Skin breaks, ulcerations, infection, investigator and patients’ questionnaire, microcirculatory measurements, skin thickness (ultrasound), laser Doppler flux and other parameters were observed and evaluated at inclusion and 4 weeks.
Results. The evaluation in skin breaks indicated a decrease in breaks in the Ureadin group vs controls (p<0.05) with the development of one ulcer in controls.

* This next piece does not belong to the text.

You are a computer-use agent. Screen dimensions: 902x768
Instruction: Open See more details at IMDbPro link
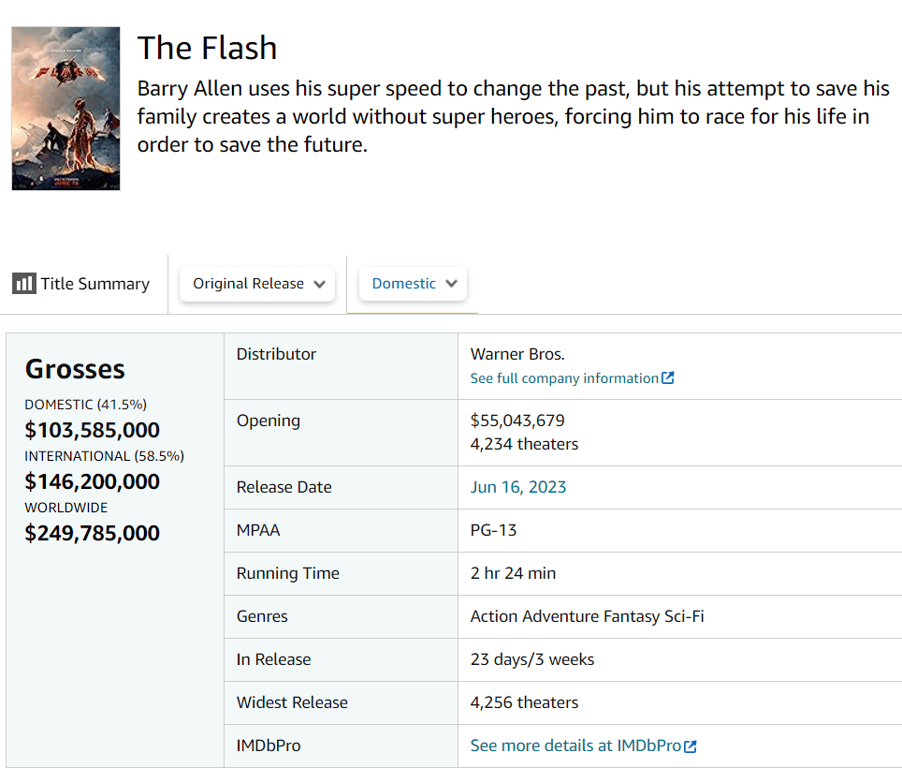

There was a significant difference in favour of the Ureadin group in both the Investigator global assessment and in the subjects’ assessment questionanire (p<0.05). At 4 weeks PO2 was improved in the Ureadin group (p<0.05) and PCO2 was significantly better (p<0.05) in the Ureadin group. Skin thickness was increased (p<0.05) in the Ureadin group (no change in controls) indicating a better hydration of the more superficial skin layers. Skin flux and the venoarteriolar response were better improved in the Ureadin group. Considering new skin lesions at 4 weeks there were no Class A lesions in the Ureadin group vs. 4 lesions in 26 patients (15.38%; p<0.05) in the control group. There was also a Class B lesion (3.84%; p<0.05) in controls. Diabetic control was good (as before inclusion and did not change at 4 weeks). Therefore the clinical and microcirculatory changes were very possibly due only to local management and not to a systemic improvement in the management of diabetes.